Reinforcement Learning
Reinforcement learning (RL) is a type of machine learning where an agent learns to make decisions by interacting with an environment to maximise cumulative reward. Unlike supervised learning, RL receives no labelled examples — it learns from the consequences of its actions through trial and error.
How Reinforcement Learning Works
An RL agent observes the current state of an environment, takes an action, receives a reward signal (positive or negative), and transitions to a new state. Over many iterations, the agent learns a policy — a mapping from states to actions — that maximises expected future reward. Key algorithms include Q-learning, policy gradients (PPO, TRPO), and model-based methods.

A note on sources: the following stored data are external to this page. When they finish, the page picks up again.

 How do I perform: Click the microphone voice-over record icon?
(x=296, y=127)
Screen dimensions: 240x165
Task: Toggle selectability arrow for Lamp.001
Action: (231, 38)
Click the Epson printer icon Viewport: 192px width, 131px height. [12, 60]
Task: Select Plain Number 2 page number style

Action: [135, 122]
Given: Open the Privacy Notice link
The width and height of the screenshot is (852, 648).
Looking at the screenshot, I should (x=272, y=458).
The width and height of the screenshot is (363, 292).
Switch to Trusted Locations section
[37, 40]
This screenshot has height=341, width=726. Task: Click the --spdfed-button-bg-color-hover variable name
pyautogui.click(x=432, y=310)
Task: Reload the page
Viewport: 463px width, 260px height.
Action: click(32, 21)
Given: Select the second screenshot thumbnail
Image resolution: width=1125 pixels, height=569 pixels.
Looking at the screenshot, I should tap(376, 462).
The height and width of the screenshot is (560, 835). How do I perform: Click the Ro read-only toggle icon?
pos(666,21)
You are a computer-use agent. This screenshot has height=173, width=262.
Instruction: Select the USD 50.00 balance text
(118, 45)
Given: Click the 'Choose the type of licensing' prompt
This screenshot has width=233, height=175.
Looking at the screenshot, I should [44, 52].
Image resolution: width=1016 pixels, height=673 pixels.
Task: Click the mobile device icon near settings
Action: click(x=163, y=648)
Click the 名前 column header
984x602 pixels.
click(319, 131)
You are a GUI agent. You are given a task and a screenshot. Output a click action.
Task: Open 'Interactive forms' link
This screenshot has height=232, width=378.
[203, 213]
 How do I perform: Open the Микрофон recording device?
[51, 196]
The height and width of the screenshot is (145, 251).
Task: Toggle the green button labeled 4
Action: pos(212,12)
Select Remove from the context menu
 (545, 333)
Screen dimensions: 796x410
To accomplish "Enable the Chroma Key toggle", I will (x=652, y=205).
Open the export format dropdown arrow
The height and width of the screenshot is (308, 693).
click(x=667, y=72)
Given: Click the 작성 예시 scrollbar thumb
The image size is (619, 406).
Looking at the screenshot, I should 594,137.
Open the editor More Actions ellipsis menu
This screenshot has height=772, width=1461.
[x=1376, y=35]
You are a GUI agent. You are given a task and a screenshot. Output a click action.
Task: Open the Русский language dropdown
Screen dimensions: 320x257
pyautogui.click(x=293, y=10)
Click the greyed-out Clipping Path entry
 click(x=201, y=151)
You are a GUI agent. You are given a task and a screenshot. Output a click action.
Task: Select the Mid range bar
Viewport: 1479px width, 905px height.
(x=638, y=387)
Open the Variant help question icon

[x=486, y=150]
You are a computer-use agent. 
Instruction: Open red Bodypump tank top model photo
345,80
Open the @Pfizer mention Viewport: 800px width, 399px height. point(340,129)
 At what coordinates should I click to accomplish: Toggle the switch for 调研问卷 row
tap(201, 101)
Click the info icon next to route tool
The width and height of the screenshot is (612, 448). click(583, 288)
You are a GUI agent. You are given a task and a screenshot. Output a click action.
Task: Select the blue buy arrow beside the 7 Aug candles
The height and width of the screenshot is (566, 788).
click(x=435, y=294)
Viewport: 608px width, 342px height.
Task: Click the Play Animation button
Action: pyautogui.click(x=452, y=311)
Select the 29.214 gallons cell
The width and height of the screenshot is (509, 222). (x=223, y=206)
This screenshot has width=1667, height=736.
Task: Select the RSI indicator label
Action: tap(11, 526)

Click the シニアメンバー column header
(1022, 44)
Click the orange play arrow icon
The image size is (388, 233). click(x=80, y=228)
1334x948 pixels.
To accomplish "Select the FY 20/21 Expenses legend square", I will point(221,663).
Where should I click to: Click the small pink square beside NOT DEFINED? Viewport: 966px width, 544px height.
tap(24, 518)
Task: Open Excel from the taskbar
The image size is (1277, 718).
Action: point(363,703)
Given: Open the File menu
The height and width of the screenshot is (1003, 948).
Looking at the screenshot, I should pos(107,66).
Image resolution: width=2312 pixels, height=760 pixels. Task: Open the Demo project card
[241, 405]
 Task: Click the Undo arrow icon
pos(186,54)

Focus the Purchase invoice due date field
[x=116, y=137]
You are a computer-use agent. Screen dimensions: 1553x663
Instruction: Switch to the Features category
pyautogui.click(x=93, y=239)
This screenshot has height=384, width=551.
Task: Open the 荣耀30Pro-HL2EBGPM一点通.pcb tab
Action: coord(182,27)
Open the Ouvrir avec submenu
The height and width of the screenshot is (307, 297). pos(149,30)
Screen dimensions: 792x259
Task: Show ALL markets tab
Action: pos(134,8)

RLHF (Reinforcement Learning from Human Feedback) adapts RL to align LLMs with human preferences.
Key Use Cases
- Game playing (AlphaGo, AlphaStar, OpenAI Five)
- Robot locomotion and manipulation
- Autonomous driving systems
- Supply chain optimisation
- LLM alignment via RLHF
- Personalised recommendations
- Algorithm discovery
Frequently Asked Questions
- What is reinforcement learning?
- Reinforcement learning is a machine learning paradigm where an AI agent learns by taking actions in an environment and receiving reward signals. It's how AlphaGo learned to play Go and how LLMs are aligned with human preferences via RLHF.
- What is RLHF?
- RLHF (Reinforcement Learning from Human Feedback) is a technique used to fine-tune LLMs by having human raters score model outputs, training a reward model on these ratings, and using RL to optimise the LLM's responses toward high-scoring outputs.
- Is reinforcement learning related to ChatGPT?
- Yes. ChatGPT and other aligned LLMs use RLHF as a key training step. Human trainers compare model outputs and provide preference labels, which are used to train a reward model that guides the LLM to produce more helpful and safe responses.